» PROMPT 1: Echo the rows below word for word, starting at the first row and stopping after the line that contains "Looking at the screenshot, I should 24,81.".

» EXTRACT:
+++++

Embrace is the sixth studio album by Dutch DJ and record producer Armin van Buuren. It was released on 29 October 2015 by Armada Music. The album features artists such as Angel Taylor, Cosmic Gate, Gavin DeGraw, Hardwell, Eric Vloeimans and Mr Probz.

Background
Explaining the name of the album, Van Buuren said: "The idea was to 'EMBRACE' several different instruments and sounds, and incorporate them into my sound."

Explaining the album cover, Anton Corbijn said: “I photographed Armin with the idea to modify the public perception of him and of what he is creating. He is such a nice guy, so I worked on giving him a bit more edge visually and created images that hold a mix of references to Sgt. Pepper and Mad Max. Playful stuff basically. Apt for a versatile DJ who adores music and travels the world.”

Critical reception

John Cameron from We Got This Covered felt that despite Armin van Buuren's status as a "full fledged enterprise", the album still "manages to be genuine at all the moments that count". The critic commented that "discerning trance fan[s] of yesteryear" may ridicule pop-centered tracks like "Another You", but nonetheless agreed that tracks "Make It Right" and "Gotta Be Love" still "allow the euphoric, emotional essence of trance to shine through", while calling the lack of instrumental samples heavily suggested in previous van Buuren interviews as a shortcoming of the album. Krystal Spence of Your EDM wrote that Embrace "opens cinematically like his [van Buuren] previous albums", but quickly "changes pace and sounds" throughout the album, notably with electro-trance track "Off The Hook" whose sound failed to complement with the other 14 record songs. She dubbed "Looking For Your Name" as a "beautiful ballad" produced by an electronic artist, but argued: "Unfortunately, it’s not trance. Most of Embrace isn’t."

+++++

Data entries
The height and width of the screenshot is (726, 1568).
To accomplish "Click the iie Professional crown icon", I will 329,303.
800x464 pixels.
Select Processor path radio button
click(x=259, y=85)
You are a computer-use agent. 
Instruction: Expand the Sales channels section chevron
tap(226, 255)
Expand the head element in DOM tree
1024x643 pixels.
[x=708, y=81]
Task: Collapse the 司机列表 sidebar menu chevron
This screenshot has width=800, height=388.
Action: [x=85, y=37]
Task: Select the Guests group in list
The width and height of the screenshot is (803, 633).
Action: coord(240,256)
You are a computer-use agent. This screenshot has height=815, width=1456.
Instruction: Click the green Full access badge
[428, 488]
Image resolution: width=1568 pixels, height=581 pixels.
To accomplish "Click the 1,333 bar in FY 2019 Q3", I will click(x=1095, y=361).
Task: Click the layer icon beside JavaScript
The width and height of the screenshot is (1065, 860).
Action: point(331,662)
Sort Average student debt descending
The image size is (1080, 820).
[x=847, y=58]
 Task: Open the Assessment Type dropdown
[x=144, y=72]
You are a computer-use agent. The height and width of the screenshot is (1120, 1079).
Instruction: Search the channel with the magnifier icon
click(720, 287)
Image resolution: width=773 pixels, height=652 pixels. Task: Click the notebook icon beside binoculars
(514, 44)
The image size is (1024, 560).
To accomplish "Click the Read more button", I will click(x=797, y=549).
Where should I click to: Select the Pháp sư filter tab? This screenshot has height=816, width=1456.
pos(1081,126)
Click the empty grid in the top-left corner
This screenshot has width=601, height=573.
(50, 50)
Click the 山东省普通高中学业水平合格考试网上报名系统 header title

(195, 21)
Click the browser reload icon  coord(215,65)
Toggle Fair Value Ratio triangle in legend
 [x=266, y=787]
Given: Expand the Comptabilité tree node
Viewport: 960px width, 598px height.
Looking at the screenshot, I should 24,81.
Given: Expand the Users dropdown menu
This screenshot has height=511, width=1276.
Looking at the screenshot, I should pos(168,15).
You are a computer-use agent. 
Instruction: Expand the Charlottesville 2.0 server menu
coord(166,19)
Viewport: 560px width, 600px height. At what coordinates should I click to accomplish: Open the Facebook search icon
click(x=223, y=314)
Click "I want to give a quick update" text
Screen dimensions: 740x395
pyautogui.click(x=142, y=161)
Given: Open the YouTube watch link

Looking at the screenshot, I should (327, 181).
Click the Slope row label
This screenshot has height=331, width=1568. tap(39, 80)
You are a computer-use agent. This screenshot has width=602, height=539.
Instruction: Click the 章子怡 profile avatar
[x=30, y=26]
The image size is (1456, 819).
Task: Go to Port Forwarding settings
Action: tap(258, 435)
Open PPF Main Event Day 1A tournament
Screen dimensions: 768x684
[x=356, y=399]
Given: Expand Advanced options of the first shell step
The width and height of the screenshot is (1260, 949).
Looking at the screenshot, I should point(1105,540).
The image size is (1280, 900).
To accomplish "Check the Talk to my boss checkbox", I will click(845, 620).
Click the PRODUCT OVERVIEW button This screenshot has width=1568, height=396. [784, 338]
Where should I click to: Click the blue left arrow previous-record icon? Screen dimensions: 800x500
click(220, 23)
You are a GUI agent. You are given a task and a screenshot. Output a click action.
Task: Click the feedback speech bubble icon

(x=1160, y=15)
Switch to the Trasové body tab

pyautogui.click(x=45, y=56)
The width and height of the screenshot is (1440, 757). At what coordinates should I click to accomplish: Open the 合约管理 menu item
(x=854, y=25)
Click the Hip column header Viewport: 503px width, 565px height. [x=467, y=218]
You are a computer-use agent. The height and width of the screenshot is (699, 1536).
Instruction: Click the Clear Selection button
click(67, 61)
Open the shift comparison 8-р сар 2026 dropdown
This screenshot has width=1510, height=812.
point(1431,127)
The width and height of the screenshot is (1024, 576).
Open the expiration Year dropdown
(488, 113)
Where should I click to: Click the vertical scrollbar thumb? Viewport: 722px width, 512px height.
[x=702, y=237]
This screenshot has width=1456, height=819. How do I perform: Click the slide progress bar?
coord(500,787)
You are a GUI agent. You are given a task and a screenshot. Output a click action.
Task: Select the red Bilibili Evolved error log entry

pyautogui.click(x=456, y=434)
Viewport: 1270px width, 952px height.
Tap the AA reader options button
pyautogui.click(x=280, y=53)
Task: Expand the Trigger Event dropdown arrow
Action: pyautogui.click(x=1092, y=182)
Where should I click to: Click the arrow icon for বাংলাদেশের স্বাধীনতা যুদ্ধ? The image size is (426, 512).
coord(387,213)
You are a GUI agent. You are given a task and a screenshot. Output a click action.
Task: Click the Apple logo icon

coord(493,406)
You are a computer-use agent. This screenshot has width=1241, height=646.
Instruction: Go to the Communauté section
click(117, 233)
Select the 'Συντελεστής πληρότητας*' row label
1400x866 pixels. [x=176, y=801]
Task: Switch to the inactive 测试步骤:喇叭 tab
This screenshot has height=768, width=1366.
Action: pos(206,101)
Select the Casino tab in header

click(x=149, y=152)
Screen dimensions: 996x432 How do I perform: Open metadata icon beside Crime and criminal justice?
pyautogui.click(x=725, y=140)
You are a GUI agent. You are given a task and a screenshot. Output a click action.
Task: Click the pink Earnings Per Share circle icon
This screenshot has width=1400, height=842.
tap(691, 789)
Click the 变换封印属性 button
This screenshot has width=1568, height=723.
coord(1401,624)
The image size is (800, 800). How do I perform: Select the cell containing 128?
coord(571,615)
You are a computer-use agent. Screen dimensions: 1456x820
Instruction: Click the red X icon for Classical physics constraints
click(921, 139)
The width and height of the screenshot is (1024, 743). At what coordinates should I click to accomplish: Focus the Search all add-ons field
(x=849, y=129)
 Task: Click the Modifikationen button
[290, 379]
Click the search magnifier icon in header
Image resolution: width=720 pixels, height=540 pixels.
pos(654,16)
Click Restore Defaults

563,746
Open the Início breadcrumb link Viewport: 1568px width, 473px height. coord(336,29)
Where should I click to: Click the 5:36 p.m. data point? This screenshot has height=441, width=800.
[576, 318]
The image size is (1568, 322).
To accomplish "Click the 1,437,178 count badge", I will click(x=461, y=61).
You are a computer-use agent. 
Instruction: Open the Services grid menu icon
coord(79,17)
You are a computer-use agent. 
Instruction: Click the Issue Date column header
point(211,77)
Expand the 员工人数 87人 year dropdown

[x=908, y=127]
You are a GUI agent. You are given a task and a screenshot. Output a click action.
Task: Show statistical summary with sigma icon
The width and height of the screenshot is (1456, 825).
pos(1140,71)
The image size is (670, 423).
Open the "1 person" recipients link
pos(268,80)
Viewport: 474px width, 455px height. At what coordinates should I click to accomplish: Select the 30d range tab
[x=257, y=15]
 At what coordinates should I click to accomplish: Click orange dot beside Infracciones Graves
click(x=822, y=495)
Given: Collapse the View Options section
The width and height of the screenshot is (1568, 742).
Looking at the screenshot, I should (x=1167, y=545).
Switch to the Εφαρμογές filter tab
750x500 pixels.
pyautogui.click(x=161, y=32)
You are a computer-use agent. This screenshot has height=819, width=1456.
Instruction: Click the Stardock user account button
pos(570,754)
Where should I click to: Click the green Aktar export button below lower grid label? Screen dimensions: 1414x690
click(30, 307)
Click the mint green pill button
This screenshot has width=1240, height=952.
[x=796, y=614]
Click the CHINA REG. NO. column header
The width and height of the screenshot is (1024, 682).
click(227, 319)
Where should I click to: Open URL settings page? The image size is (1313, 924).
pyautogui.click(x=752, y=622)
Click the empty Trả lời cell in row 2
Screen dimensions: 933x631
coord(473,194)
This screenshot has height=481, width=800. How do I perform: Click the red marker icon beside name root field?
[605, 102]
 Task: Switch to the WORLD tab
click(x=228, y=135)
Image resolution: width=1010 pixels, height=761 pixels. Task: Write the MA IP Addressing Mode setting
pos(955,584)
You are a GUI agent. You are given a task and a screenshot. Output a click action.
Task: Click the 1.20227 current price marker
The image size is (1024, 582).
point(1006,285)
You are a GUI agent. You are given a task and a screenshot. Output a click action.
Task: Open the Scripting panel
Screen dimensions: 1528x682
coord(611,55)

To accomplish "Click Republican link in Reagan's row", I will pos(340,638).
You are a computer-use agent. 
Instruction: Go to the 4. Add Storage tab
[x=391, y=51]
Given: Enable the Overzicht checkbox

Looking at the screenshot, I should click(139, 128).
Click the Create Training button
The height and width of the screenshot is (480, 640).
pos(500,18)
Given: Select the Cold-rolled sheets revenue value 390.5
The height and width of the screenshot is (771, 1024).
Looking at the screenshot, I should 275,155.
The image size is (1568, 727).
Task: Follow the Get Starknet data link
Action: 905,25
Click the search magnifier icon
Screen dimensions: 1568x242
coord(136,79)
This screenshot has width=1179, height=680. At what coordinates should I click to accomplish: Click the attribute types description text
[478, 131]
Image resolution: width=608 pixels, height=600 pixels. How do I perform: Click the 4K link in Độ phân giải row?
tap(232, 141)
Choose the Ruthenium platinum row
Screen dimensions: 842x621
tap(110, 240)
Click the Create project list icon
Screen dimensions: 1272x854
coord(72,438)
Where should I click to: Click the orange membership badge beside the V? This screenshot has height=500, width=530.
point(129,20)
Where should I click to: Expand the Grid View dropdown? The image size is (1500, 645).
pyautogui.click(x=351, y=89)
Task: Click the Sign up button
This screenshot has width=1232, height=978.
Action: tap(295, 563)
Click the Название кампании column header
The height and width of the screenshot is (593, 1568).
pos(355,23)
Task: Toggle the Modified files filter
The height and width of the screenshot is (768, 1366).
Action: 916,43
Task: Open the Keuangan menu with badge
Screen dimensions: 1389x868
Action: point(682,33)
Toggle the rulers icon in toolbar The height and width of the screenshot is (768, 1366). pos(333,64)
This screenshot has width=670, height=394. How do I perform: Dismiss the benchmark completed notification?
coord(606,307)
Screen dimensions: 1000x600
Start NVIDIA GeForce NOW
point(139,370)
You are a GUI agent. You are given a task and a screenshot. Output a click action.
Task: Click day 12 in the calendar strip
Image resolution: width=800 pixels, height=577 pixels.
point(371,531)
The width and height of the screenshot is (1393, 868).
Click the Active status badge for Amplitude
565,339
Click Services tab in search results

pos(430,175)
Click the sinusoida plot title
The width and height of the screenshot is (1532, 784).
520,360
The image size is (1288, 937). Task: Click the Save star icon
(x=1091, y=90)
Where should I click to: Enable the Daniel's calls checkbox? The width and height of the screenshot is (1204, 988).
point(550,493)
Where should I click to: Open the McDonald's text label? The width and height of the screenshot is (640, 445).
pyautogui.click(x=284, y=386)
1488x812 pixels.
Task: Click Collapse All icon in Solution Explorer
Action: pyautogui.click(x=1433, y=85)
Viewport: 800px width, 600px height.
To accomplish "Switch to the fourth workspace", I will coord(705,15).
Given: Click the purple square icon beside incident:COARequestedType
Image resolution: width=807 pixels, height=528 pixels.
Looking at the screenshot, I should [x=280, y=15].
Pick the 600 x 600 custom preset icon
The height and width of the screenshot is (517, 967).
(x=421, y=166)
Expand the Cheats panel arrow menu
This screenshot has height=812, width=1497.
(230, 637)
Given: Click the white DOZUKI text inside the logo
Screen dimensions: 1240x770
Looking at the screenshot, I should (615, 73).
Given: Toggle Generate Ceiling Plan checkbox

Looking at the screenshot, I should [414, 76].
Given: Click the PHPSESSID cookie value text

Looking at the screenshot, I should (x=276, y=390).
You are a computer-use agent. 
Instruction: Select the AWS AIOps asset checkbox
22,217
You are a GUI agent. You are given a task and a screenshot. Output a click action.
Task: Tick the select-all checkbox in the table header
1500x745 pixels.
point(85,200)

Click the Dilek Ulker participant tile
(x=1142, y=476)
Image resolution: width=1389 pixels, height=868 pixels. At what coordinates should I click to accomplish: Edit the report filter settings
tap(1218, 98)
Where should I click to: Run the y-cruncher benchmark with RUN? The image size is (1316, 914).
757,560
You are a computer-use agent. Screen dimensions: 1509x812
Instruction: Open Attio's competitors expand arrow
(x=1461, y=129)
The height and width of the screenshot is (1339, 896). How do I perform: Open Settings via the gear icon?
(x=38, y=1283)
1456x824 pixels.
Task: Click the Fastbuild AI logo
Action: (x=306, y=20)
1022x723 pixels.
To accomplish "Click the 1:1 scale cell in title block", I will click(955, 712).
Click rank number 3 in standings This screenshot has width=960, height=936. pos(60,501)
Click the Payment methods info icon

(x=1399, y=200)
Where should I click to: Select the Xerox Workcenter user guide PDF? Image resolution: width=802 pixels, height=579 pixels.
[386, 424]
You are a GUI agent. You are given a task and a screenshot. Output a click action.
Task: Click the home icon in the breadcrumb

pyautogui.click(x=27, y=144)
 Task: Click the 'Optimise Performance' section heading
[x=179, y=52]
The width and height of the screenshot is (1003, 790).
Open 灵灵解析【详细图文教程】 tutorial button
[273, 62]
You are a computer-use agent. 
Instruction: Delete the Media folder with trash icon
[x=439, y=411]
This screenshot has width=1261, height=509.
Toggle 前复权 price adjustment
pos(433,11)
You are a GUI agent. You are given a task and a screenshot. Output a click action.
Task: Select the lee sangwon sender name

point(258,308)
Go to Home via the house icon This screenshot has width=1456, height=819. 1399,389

+++++

» PROMPT 2: Duplicate the whole album article above word for word.

» COMPLETE ANSWER 1:
The height and width of the screenshot is (726, 1568).
To accomplish "Click the iie Professional crown icon", I will 329,303.
800x464 pixels.
Select Processor path radio button
click(x=259, y=85)
You are a computer-use agent. 
Instruction: Expand the Sales channels section chevron
tap(226, 255)
Expand the head element in DOM tree
1024x643 pixels.
[x=708, y=81]
Task: Collapse the 司机列表 sidebar menu chevron
This screenshot has width=800, height=388.
Action: [x=85, y=37]
Task: Select the Guests group in list
The width and height of the screenshot is (803, 633).
Action: coord(240,256)
You are a computer-use agent. This screenshot has height=815, width=1456.
Instruction: Click the green Full access badge
[428, 488]
Image resolution: width=1568 pixels, height=581 pixels.
To accomplish "Click the 1,333 bar in FY 2019 Q3", I will click(x=1095, y=361).
Task: Click the layer icon beside JavaScript
The width and height of the screenshot is (1065, 860).
Action: point(331,662)
Sort Average student debt descending
The image size is (1080, 820).
[x=847, y=58]
 Task: Open the Assessment Type dropdown
[x=144, y=72]
You are a computer-use agent. The height and width of the screenshot is (1120, 1079).
Instruction: Search the channel with the magnifier icon
click(720, 287)
Image resolution: width=773 pixels, height=652 pixels. Task: Click the notebook icon beside binoculars
(514, 44)
The image size is (1024, 560).
To accomplish "Click the Read more button", I will click(x=797, y=549).
Where should I click to: Select the Pháp sư filter tab? This screenshot has height=816, width=1456.
pos(1081,126)
Click the empty grid in the top-left corner
This screenshot has width=601, height=573.
(50, 50)
Click the 山东省普通高中学业水平合格考试网上报名系统 header title

(195, 21)
Click the browser reload icon  coord(215,65)
Toggle Fair Value Ratio triangle in legend
 [x=266, y=787]
Given: Expand the Comptabilité tree node
Viewport: 960px width, 598px height.
Looking at the screenshot, I should 24,81.

» COMPLETE ANSWER 2:
Embrace is the sixth studio album by Dutch DJ and record producer Armin van Buuren. It was released on 29 October 2015 by Armada Music. The album features artists such as Angel Taylor, Cosmic Gate, Gavin DeGraw, Hardwell, Eric Vloeimans and Mr Probz.

Background
Explaining the name of the album, Van Buuren said: "The idea was to 'EMBRACE' several different instruments and sounds, and incorporate them into my sound."

Explaining the album cover, Anton Corbijn said: “I photographed Armin with the idea to modify the public perception of him and of what he is creating. He is such a nice guy, so I worked on giving him a bit more edge visually and created images that hold a mix of references to Sgt. Pepper and Mad Max. Playful stuff basically. Apt for a versatile DJ who adores music and travels the world.”

Critical reception

John Cameron from We Got This Covered felt that despite Armin van Buuren's status as a "full fledged enterprise", the album still "manages to be genuine at all the moments that count". The critic commented that "discerning trance fan[s] of yesteryear" may ridicule pop-centered tracks like "Another You", but nonetheless agreed that tracks "Make It Right" and "Gotta Be Love" still "allow the euphoric, emotional essence of trance to shine through", while calling the lack of instrumental samples heavily suggested in previous van Buuren interviews as a shortcoming of the album. Krystal Spence of Your EDM wrote that Embrace "opens cinematically like his [van Buuren] previous albums", but quickly "changes pace and sounds" throughout the album, notably with electro-trance track "Off The Hook" whose sound failed to complement with the other 14 record songs. She dubbed "Looking For Your Name" as a "beautiful ballad" produced by an electronic artist, but argued: "Unfortunately, it’s not trance. Most of Embrace isn’t."